One of the most frequent questions that people ask me about Faulkner is about his writing routine and writing habits. Pappy really had no set routine. He worked in an apparently erratic manner. I do know one very important fact. He never carried a notebook or made any notes. He did not at any time carry a pencil or paper. He seemed to work largely from memory and observation.
He had a small portable typewriter that was presented to him by an old sailing friend, Jim Devine, whom he had known in New York in the late twenties. To this very day it remains in what is now known as Pappy’s Office at Rowan Oak. I always associate it with Pappy’s noisy periods, the ones that let us all know Pappy was at work. During what we referred to as his silent days, he used pen and ink. On such days you could not be sure whether he was writing or not. It was all very quiet. No telephone, no radio and no doorbell! These were forbidden items. All you could hear were the sounds from the woods beyond the formal gardens and the barnyard. The dogs would bark. A rooster who had lost the time of day might unexpectedly crow. Cows would occasionally let out a low moo reminding those in charge that milking time was near. Otherwise, only silence; for we were too far from the road and out of the way for the sounds of traffic to interfere.
Then there would be the times I would see Pappy walking along the driveway, perhaps headed for a walk down Old Taylor Road, in the direction of Thacker’s Mountain, some six miles away. It was not out of the ordinary for Pappy to cover the distance between Thacker’s Mountain and back in one afternoon. Quite often I would go along, riding the small quarter horse that Pappy had given me, Dan Patch. Pappy, of course, walked through the woods, and by the time I reached Thacker’s Mountain by the road, there would be Pappy sitting on top of one of the large boulders, perfectly still, not saying a word. I would ask, “Pappy, would you like to ride Dan Patch back and let me walk?” “No,” he would always answer, preferring to go through the woods rather than by the road. Upon returning to Rowan Oak he would not say a word. Instead he would go straight to the library, or to his bedroom, where he had a small writing table. And then you would know he was writing. Even in the silence.
Another trait of his which took him outdoors but was still connected with his writing was squirrel hunting. Every fall, on Saturday and Sunday mornings, and often on weekday afternoons, too, Pappy and I would hunt squirrels—always at least one mile from Rowan Oak. The squirrel we were after in particular was the fox squirrel. Unlike the ordinary gray squirrel, who carelessly slits about, the fox squirrel demands great patience from the hunter, for he will sit perched motionless on a limb for long intervals at a time. The hunter must outsit the fox squirrel. If he waits long enough, in absolute silence, the squirrel will show himself in a vulnerable position. It was during these long periods of utter silence that I believe Pappy did a great deal of his thinking about the plots and characters he was writing about.
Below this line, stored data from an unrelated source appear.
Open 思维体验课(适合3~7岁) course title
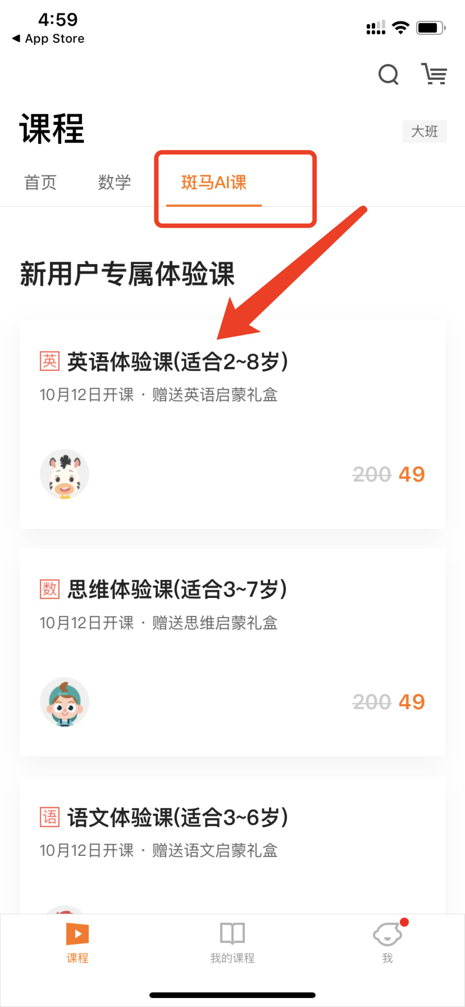The height and width of the screenshot is (1007, 465). click(177, 589)
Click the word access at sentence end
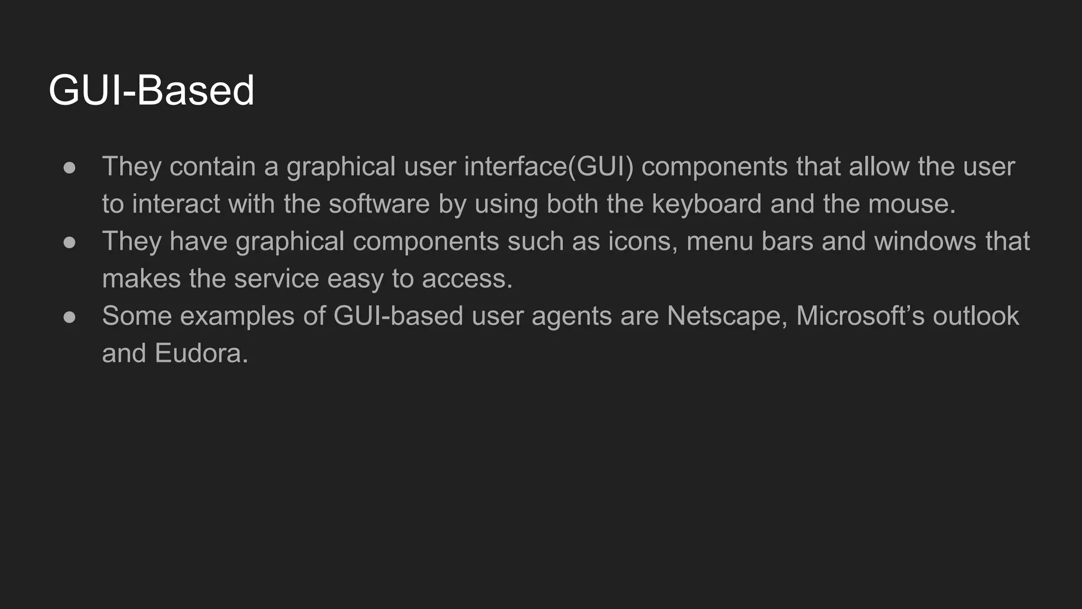The height and width of the screenshot is (609, 1082). tap(467, 279)
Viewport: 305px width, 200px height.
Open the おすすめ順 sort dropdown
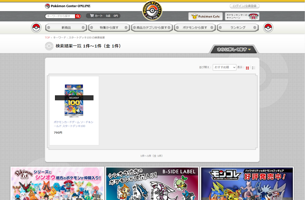(x=224, y=68)
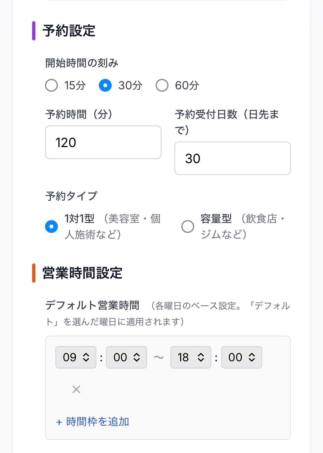Click the 15分 radio label text

click(75, 86)
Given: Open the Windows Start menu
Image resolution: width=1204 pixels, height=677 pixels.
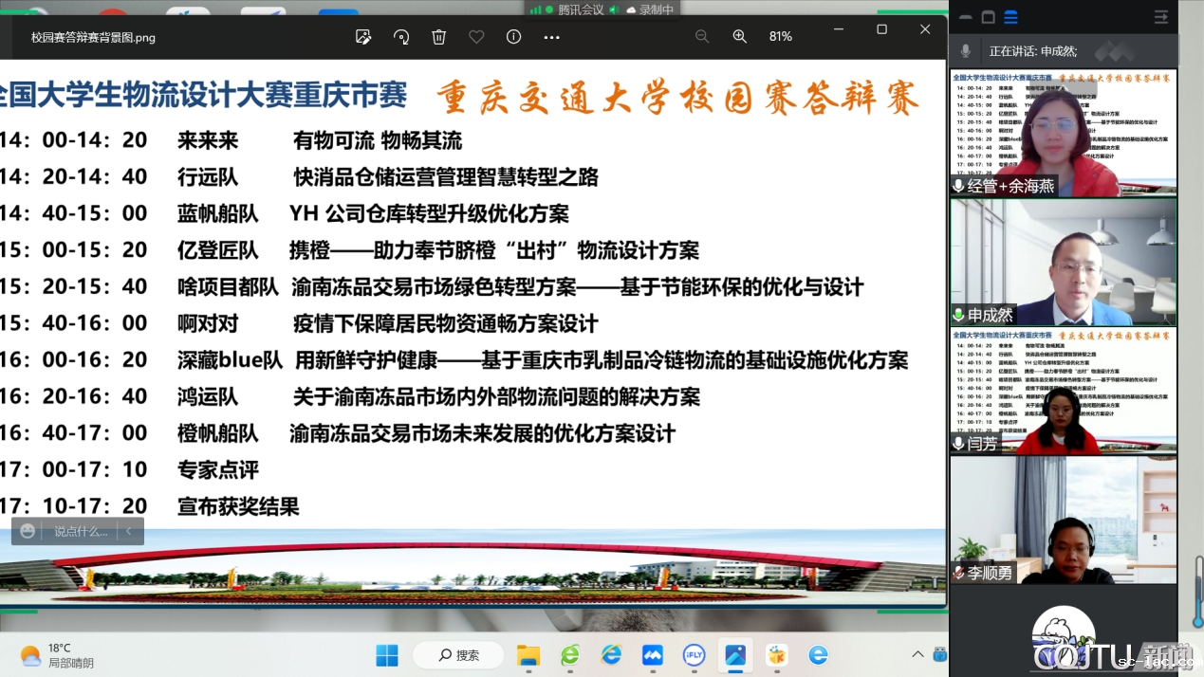Looking at the screenshot, I should point(387,655).
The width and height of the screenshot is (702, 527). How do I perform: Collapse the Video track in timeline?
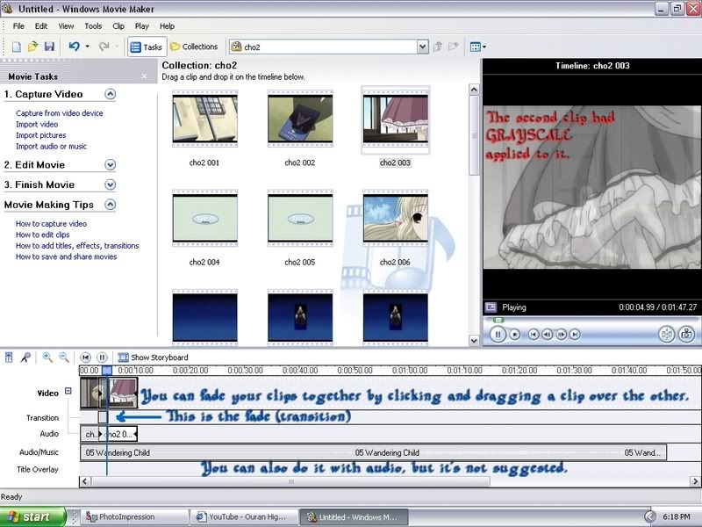(68, 392)
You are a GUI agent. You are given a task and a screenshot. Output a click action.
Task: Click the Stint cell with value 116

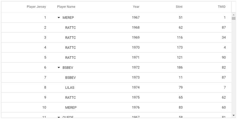coord(179,37)
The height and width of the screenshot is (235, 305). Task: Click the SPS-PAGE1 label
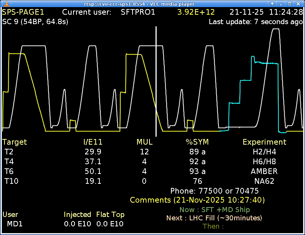tap(23, 12)
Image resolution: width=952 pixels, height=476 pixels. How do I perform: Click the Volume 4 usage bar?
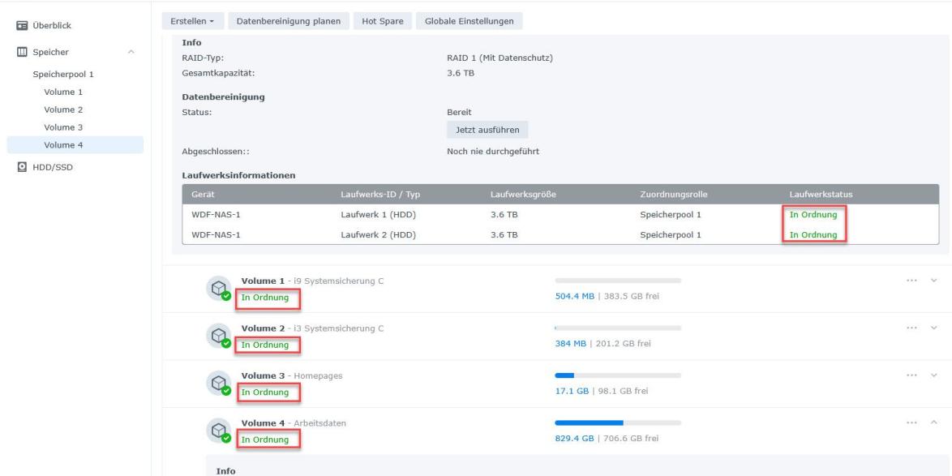pos(617,422)
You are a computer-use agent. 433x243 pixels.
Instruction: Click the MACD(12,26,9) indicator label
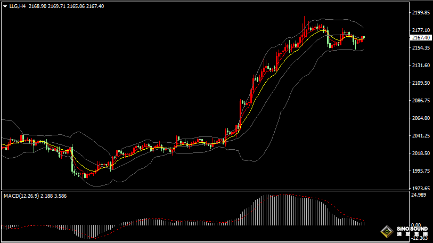(x=20, y=196)
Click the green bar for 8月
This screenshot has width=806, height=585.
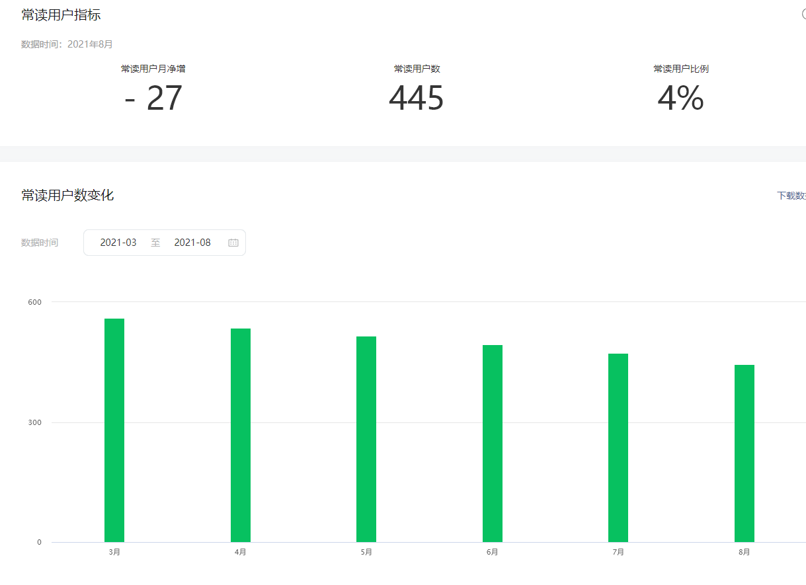745,453
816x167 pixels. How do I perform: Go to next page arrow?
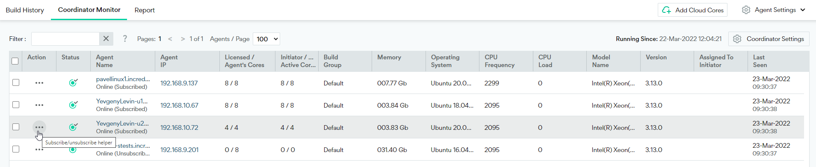(x=183, y=39)
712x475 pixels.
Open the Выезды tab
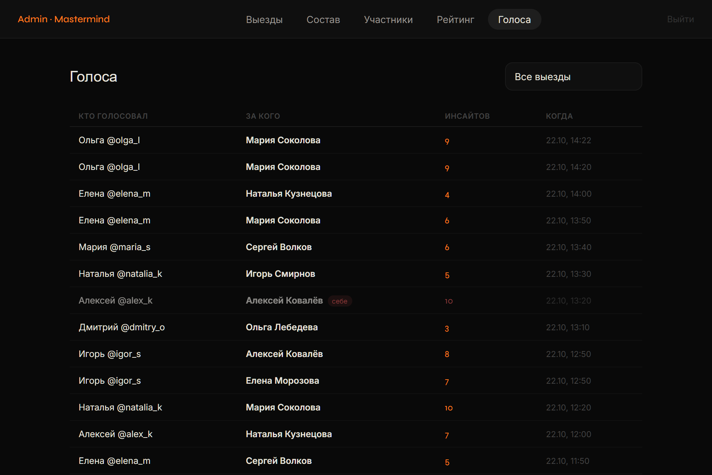coord(264,19)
He never said anything about it. However, many times when we arrived back at Rowan Oak he would say to me, “Buddy, would you dress out my squirrels? Or have Broadus dress them out for me?” I would reply, “Certainly, Pappy,” and then he would disappear, and I would hear the typewriter going for the rest of the morning. Other times he would come on back and dress out the squirrels with me.
We would never have more than two or three each at the most. Pappy brought me up never to kill more than we would need. Further, to make our stay in the woods longer and more of a sport, Pappy and I had a pact where we would only shoot for the head. We kept an old tin tobacco box with a slit in the top. Either of us who hit a squirrel anywhere but the head had to put a quarter in the tobacco box. When it was full, we bought a bottle of bourbon with it. Preferably Jack Daniel’s. Despite the fact that there have been many stories told about Faulkner’s drinking habits, including the statement, in many cases, that he was an alcoholic, he was not. It is a fact that he was a hard drinker. But only on occasion. And during a period of twenty-five or more years of close association, I never observed Faulkner’s drinking heavily while he was actively writing.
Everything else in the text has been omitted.